• [Stated exercise] Could you reproduce, word for word, the lines of the records beginning with the line that contains "Task: Select the Reports bar chart icon" and ending with the line that contains "Action: (38, 388)", including both of those lines?

• [Recorded information]
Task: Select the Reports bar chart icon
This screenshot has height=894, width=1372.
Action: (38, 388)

...

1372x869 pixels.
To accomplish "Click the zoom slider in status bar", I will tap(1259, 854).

• [Finished answer]
Task: Select the Reports bar chart icon
This screenshot has height=894, width=1372.
Action: (38, 388)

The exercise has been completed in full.